The Wall Street Journal’s reporting on the February mass shooting at a school in British Columbia — an eighteen-year-old describing violence to a chatbot, and OpenAI deciding against alerting anyone — is the vignette that any working mother will read with her hand over her mouth. Miller’s carve-out for chatbots because the risks “aren’t as well studied” is the admission that the people who decide whether to alert enforcement are the same people who are positioned to benefit from confusing child-safety-as-research-program for child-safety-as-obligation. The children I am raising are underwritten by terms-of-service contracts.

Meta’s response calling the Canadian ban “counterproductive” is a masterclass in gaslighting the people who pay the real price. It is the exact register Jia Tolentino documented in Trick Mirror — the platform’s demand on the user is treated as a voluntary optimization choice rather than an extraction requirement. When Meta says sufficient safeguards “provide real value to young people,” they mean safeguards that do not interfere with the revenue curve. “Counterproductive” is a corporate-communications phrase for “we have done the regulatory-capture math and determined that parents will absorb the cost of our product’s externalities.” The people saying “the harms are not well-attested by the science” are the same people who designed, iteratively, the most-precise attention-extraction machine ever built, and they are telling the government the cause-and-effect is unknown. The Wall Street Journal’s own reporting on Meta’s internal teenage-girl-self-image research established that Meta knew Instagram was harmful and proceeded anyway. Hearing “counterproductive” from the people who made the product this productive-at-scale is like hearing an arsonist call the fire department a “burden on first responders.”

The daycare-bill spreadsheet is a multiple-page tab in my household’s Google Sheets file.
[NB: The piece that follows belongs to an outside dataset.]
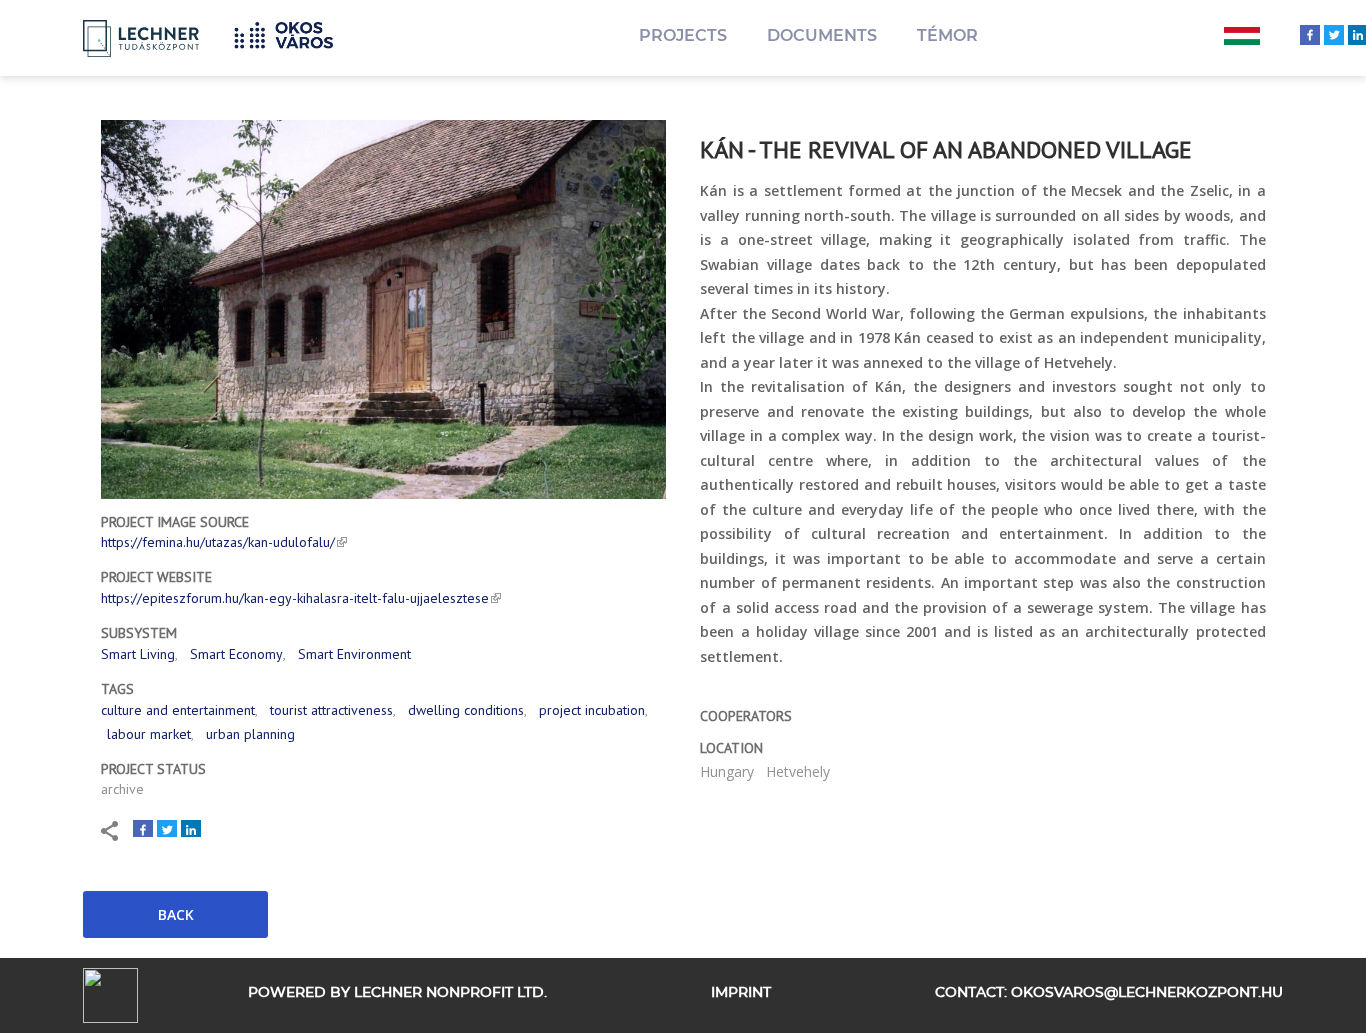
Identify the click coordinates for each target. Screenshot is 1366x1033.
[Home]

The cognitive-load-to-income ratio of tracking Ben’s tablet time is my department. I don’t have the bandwidth to be a full-time cybersecurity auditor on top of my day job, my mortgage, and raising two kids. I want the state to do the thing Canada is trying to do — force the verification, hit the bottom line so hard the product stops trying to serve children who are legally and developmentally incapable of consenting to its terms of service. The U.S. trade objection that the Canadian proposal is “an irritant” is the foreign-capital equivalent of Meta’s position, just dressed in foreign-policy language: your regulation is interfering with the profit-margin activity that my sector has built its valuation around. Trade-policy language treats platforms as something the country exports, which is a way of saying the household’s ability to make the rules about the household’s own children is a negotiable line item.

The Trudeau and Carney governments keep proposing laws like this — complicated, exemption-built-in, regulator-provisioned, and insufficiently engineered against the next vector — and it would be easy to be cynical about the pattern. It would also be wrong: the attempts matter because parents watching the bills fail is a different data point than the government’s apparatus having never known a child-protective digital law was on the floor. The UK just pushed ahead with its own ban this week, reinforcing that this is a genuine international momentum, not a one-off political gesture. If eventually you stack many attempts, the attempt-level resistance from trade-negotiating partners becomes a different argument for the attempt.

In my house, the ages-old debate about what my children can see online is not “if.” The kitchen-table question is “when” — when does the third-grader’s Chromebook allow the chat function that the filter didn’t quite catch, and how many weeks will it take me to notice? Until Washington builds the firewall, the math on the kitchen table stays the same. The cost of the algorithm is my time, my kid’s nervous system, and the slow erosion of a childhood that is supposed to be protected before it ever gets put on the market. Counterproductive is the highest compliment Mark Carney will receive this week.